La ripetizione, in poesia, consiste nella reiterazione di una data parola od espressione (anche con minime variazioni, sia formali che sintattiche) all’interno del componimento. In genere, scopo della ripetizione è quello di enfatizzare una data immagine o produrre una sensazione di sorpresa e meraviglia nell’animo del lettore, che vi attribuirà dunque un dato significato a seconda del proprio sentire e della propria interpretazione del testo.
Sebbene lo haiku sia una forma poetica estremamente breve, in quanto composta da sole 17 sillabe (rectius, on 音), non è raro imbattersi in opere – sia di maestri antichi che di autori contemporanei – che adottano tale figura retorica (in giapponese, kurikaeshi 繰り返し) per le ragioni sopra menzionate.
Lo haiku non è, tuttavia, mera “economia di parole”, quanto piuttosto naturale riordino di un modo di essere con il mondo che nello spazio di quei tre momenti trova la sua fisiologia espressione. In questa manciata di sillabe, cioè, «non si rivela semplicemente un limitato mondo in miniatura […], ma si attiva anche un modo diverso di vedere le cose e gli eventi del mondo e della vita»¹; e questo modo può essere veicolato tramite diversi espedienti, ivi compresa la reiterazione consapevole di certi termini od espressioni, in quanto ritenuta la forma migliore per restituire allo spettatore una data suggestione.

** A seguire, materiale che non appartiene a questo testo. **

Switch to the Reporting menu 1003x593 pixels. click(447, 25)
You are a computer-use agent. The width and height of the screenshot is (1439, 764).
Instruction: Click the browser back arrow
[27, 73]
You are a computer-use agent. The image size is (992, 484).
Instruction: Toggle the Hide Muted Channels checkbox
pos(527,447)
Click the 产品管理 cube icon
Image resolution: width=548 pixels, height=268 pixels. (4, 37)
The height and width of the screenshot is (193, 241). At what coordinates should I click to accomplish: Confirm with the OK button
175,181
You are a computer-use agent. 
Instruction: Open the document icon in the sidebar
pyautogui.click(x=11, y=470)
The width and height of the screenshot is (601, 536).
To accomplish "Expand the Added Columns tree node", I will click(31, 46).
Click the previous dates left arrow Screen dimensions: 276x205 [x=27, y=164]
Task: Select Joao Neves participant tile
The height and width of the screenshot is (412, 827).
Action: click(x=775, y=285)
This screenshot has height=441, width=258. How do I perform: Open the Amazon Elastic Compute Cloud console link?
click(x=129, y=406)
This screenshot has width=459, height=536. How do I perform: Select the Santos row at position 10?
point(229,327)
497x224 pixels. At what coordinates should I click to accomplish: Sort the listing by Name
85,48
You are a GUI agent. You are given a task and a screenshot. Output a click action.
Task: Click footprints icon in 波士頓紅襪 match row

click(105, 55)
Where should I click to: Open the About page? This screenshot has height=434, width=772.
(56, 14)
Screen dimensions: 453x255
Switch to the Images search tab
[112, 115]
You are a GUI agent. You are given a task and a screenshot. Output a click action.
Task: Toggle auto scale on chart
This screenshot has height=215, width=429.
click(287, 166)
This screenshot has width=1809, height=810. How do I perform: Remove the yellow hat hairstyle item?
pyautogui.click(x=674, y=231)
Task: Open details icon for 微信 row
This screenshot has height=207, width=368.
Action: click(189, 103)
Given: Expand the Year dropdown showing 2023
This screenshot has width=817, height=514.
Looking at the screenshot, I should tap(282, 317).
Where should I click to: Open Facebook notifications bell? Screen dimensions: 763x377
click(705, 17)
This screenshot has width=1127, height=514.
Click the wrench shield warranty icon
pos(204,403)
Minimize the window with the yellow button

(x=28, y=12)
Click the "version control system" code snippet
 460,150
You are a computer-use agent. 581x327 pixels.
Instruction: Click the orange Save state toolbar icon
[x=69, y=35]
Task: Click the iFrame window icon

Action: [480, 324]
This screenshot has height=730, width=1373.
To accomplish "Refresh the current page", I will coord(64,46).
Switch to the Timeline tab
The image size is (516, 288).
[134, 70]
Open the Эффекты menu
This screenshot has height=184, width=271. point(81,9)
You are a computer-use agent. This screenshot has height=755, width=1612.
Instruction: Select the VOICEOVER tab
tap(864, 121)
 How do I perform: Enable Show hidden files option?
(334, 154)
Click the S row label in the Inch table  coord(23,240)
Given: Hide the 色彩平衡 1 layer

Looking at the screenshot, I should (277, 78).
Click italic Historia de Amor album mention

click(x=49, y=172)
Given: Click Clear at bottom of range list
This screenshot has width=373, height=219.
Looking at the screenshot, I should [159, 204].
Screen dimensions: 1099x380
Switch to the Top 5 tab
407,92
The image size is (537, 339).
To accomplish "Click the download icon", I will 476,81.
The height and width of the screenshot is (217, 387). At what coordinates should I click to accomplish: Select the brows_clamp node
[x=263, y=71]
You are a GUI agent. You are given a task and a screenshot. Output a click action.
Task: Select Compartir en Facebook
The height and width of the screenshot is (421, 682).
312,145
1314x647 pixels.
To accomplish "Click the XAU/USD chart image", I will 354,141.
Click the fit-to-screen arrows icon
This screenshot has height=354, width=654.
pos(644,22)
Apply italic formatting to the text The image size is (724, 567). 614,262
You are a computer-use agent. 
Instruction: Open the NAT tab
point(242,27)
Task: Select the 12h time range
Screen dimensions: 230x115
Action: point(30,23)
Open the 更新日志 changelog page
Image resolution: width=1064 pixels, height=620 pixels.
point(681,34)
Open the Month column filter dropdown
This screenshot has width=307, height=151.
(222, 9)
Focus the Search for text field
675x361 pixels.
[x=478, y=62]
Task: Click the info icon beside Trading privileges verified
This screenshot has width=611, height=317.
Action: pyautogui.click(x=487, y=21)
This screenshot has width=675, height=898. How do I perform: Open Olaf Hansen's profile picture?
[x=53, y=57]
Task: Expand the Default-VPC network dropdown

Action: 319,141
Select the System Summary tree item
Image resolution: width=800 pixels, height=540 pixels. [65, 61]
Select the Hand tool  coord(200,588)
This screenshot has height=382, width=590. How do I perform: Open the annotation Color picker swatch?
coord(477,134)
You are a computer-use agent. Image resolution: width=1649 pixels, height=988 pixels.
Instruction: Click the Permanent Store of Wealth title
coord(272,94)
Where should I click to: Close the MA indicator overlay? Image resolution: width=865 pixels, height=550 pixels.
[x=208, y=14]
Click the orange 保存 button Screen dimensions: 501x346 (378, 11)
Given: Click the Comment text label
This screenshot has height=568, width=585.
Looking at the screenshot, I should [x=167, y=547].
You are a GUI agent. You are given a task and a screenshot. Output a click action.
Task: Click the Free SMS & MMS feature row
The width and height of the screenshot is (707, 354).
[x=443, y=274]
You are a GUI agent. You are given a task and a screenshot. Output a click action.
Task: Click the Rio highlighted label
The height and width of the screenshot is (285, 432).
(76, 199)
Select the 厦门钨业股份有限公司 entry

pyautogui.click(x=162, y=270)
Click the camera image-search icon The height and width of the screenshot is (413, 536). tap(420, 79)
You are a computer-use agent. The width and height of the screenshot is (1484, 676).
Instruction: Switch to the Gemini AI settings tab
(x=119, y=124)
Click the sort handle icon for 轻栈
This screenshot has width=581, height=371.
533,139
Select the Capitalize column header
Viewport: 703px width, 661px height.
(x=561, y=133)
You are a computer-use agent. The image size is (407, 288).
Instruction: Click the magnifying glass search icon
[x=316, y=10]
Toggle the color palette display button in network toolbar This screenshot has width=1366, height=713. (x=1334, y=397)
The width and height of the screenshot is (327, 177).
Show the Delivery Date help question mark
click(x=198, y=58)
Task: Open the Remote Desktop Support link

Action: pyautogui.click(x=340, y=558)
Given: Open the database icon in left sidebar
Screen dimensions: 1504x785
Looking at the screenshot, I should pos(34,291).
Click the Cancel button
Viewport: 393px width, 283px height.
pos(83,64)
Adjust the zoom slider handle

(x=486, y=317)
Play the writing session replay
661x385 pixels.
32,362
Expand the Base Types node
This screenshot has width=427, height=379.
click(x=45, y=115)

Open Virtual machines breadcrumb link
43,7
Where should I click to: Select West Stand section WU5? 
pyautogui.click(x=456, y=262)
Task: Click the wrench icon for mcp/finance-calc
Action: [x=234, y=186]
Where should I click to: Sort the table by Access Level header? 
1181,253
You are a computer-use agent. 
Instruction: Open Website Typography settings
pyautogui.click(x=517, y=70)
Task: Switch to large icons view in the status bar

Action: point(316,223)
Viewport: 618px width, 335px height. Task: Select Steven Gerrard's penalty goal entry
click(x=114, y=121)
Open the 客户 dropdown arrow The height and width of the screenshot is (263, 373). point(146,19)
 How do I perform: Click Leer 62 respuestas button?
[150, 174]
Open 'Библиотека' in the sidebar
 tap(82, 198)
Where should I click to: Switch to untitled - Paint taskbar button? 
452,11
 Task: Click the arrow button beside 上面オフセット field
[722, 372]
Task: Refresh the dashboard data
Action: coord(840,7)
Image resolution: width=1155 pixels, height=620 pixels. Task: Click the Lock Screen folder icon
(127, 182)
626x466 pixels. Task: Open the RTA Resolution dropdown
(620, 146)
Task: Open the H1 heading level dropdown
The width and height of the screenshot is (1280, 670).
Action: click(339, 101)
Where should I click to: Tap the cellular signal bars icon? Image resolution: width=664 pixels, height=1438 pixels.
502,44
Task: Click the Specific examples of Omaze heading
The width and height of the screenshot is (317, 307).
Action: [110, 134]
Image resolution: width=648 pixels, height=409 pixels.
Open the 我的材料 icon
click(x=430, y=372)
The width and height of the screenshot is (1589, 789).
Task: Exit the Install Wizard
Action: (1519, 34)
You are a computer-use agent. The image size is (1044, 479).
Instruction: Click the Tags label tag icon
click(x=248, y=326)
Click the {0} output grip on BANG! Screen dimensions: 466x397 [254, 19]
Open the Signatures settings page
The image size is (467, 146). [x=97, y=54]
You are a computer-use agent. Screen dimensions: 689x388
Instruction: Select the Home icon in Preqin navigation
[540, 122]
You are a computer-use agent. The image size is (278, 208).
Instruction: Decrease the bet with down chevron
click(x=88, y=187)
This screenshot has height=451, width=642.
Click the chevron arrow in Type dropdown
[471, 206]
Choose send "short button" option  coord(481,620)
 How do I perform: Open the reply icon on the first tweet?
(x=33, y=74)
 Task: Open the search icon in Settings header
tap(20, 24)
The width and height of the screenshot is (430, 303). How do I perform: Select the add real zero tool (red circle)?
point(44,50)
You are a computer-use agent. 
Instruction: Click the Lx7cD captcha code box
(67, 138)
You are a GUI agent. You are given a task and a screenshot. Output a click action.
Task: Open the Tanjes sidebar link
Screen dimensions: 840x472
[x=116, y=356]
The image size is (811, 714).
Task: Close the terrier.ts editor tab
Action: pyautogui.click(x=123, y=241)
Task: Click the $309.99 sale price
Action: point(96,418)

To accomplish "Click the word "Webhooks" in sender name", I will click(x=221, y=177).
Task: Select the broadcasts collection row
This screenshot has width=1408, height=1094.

Di seguito riporto tre esempi di haiku di altrettanti poeti storicizzati che hanno fatto ricorso al kurikaeshi:
はつ雪やもの書けば消え書けば消え
hatsu yuki ya mono kakeba kie kakeba kie
la prima neve –
se scrivo qualcosa, svanisce…
se scrivo, svanisce…
Fukuda Chiyo-ni (1703-1775)
大根引大根で道を教へけり
daiko hiki daiko de michi wo oshie keri
estrae una rapa
e con la rapa mi indica
la strada
Kobayashi Issa (1763-1828)
山又山山桜又山桜
yama mata yama yamazakura mata yamazakura
monti su monti,
ciliegi di montagna
su ciliegi di montagna…
Awano Seiho (1899-1992)
Note:
¹ Y. Bonnefoy, Sull’haiku, O barra O edizioni, 2015, p. 10.